Endaka was tipped off again in 2008. The yen moved from the floating near 120 to floating near 90. This is thought to be the first time endaka contributed to a worldwide recession, instead of just a Japanese recession. While the proximate cause of the recession is widely thought to be an increase in credit defaults (largely outside Japan) causing a loss in confidence in the credit markets (a credit crisis), the yen was funding these investments through the carry trade, where loans were made at near zero interest rates in yen to finance the purchase of non-yen debts which had higher interest rates. As the value of the yen increased, the trillions of dollars' worth of carry trade buildup over years swiftly reversed in a matter of days, and there was pressure to sell these assets to cover the more expensive yen loans, thus decreasing the available credit and accelerating the crisis. By 2011, the yen had touched 81.1129 per USD.

Gary Dorsch of Global Money Trends estimated in 2008 that US$6 trillion (¥610 trillion) was involved in yen carry trade.

Japan saw renewed endaka after the massive 2011 Tohoku earthquake and tsunami, briefly hitting 75.5 to the dollar. Again, after the 2011 U.S. debt ceiling crisis, the yen slowly but surely climbed its way back to after tsunami highs. The yen remains under immense pressure due to accumulated wealth from overseas and a current account surplus, despite a $5–10 billion recurring monthly hit due to imported fossil fuels after a nuclear shutdown.

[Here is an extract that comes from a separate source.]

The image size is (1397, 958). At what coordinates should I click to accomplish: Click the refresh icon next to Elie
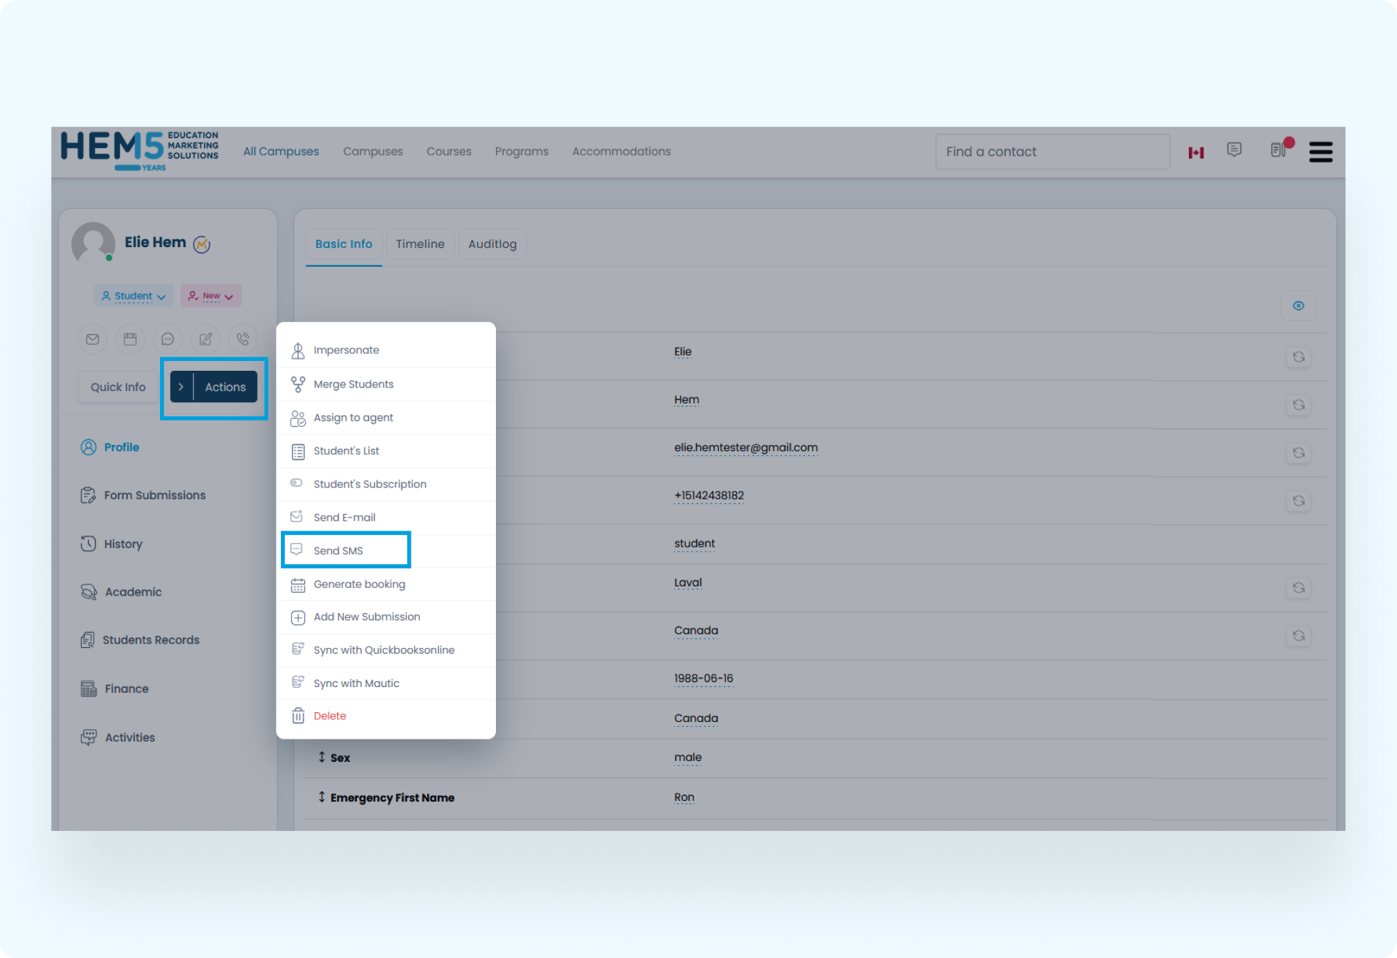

With China looking to diversify its $3 trillion of foreign exchange into yen, a weakening Japanese yen is limited by Chinese purchases.

==Timeline==
- 1971: The Smithsonian Agreement revalued the yen from 360 to 308 per dollar.
- 1973–1: The yen was weakened during the energy crisis.
- 1978: The yen was strengthened to 180 per dollar, resulting in the first endaka.
- 1979–1984: yen remained between 200–250 per dollar.
- 1985: The Plaza Accord revalued the yen from 250 to 160 per dollar.
- 1986–1988: yen further strengthened to 120 per dollar, resulting in the second endaka.
- 1989–1995: yen fluctuated between 100 and 160 per dollar.
- 1995: yen surged to a then-postwar high of 79 per dollar, resulting in endaka fukyo.
- 1997: Asian financial crisis, yen fell to 147 per dollar.
- 1997–2004: The Bank of Japan fights yen appreciation, surging foreign exchange reserves, ballooning national debt and the endaka fukyo.
- 2004: The Bank of Japan abandons active intervention, promotes yen carry trades.
- August 2008: The yen strengthened on oil collapse. This sets off a carry trade reversal which cut $5.9 trillion of yen carry and $1.2 trillion of yen loans (7.1 trillion USD), adding to a severe international credit crunch which led to the 2008 financial crisis.
- 2010: The euro area crisis caused the yen to rise to a nine-year high against the euro, rising up to 107 per euro.
- 2022: The yen weakens to 145 per dollar, prompting intervention by the Bank of Japan to stabilize exchange rates.